WHAT YOU ARE ASKED TO DO
In the Kentucky NetworkFirst demonstration text, what step allowed the participating officials to communicate in groups and separately across different channels and frequencies? Answer in one to three sentences.

=== SOURCE EXTRACT ===

The live demonstration involved public safety and federal agencies located across Kentucky. With a communications ring that stretched more than 360 miles from Pike County in the east to Muhlenberg County in the west, M/A-COM’s NetworkFirst highlighted the inherent advantages of implementing an interoperable communications system based on Internet Protocols (IP).

For the demonstration, M/A-COM connected its NetworkFirst system into the Intranet operated by Kentucky’s State Police and National Guard units. M/A-COM and emergency officials from the Frankfort Fire Department, Frankfort’s EOC (Emergency Operations Center), and Greenville, Kentucky’s Range Control, a National Guard facility, were then able to communicate in groups and separately using different channels and frequencies.

=== INFORMATION SHOWN ===

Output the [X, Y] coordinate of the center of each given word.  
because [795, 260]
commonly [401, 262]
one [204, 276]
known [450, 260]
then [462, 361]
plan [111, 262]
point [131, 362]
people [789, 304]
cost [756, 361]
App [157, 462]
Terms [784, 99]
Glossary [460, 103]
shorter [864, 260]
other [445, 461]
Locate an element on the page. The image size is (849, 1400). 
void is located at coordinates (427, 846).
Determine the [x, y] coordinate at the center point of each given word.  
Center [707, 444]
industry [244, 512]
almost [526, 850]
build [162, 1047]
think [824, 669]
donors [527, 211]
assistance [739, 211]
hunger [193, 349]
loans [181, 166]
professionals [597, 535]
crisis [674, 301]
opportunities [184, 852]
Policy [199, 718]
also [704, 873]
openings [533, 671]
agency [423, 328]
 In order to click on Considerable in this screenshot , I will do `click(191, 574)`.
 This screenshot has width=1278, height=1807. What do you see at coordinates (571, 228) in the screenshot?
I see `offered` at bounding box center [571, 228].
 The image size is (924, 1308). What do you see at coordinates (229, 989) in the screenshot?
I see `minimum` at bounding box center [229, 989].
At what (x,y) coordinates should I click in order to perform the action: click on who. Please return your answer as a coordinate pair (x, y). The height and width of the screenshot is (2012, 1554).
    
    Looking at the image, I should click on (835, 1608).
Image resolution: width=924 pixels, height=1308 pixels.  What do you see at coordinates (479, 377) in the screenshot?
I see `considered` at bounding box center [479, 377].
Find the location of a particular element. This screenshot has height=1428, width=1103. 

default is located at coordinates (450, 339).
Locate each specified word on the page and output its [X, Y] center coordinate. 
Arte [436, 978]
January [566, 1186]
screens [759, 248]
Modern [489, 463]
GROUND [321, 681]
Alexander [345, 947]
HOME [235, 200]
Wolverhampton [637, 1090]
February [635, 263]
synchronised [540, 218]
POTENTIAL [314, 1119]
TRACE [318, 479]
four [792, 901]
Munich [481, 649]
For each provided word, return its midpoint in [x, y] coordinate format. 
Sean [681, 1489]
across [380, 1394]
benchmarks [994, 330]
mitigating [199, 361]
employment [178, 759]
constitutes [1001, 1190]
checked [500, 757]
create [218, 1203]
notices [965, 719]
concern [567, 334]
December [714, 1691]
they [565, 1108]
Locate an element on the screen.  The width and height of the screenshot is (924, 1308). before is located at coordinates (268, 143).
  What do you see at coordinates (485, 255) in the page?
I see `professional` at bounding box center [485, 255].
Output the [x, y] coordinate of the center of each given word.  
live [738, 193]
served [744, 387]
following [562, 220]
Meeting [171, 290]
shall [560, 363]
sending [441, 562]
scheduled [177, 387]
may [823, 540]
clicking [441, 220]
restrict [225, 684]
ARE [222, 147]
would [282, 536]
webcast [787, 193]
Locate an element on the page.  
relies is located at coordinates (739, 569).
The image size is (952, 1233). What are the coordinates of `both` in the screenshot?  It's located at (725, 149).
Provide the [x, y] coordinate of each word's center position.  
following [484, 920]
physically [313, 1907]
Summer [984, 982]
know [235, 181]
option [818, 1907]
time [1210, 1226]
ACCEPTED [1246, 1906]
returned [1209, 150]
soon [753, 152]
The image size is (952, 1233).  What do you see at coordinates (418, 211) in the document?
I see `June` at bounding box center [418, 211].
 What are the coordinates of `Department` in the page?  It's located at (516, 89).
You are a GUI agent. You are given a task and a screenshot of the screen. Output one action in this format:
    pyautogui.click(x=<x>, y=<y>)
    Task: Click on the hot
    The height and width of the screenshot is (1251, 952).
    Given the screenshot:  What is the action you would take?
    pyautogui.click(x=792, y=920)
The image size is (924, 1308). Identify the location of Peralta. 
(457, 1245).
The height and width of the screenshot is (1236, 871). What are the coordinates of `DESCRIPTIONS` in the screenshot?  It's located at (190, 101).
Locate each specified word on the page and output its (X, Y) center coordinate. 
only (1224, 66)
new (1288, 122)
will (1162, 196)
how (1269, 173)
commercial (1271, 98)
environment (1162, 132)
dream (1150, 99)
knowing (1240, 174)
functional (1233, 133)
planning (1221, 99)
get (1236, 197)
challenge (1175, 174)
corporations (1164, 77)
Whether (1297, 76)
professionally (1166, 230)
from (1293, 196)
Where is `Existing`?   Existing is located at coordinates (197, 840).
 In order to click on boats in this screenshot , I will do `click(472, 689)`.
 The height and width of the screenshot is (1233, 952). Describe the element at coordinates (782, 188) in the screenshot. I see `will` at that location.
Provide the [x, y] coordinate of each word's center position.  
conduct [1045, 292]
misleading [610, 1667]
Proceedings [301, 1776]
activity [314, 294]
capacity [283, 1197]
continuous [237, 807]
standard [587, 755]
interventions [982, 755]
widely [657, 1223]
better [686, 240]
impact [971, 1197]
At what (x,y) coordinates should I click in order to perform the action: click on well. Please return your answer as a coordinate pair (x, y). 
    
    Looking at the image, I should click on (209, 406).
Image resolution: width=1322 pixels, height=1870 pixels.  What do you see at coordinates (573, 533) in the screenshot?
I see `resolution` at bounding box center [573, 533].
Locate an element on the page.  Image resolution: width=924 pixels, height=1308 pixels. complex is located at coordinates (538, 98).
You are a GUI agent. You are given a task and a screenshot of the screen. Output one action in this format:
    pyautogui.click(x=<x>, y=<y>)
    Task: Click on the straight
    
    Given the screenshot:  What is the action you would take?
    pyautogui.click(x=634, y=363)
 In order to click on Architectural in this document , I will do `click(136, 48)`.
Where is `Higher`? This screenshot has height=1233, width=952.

===

EXERCISE SOLUTION
M/A-COM connected its NetworkFirst system to the Intranet run by Kentucky's State Police and National Guard units. This let M/A-COM and officials from the Frankfort Fire Department, Frankfort's EOC and Greenville's Range Control communicate in groups and separately on different channels and frequencies.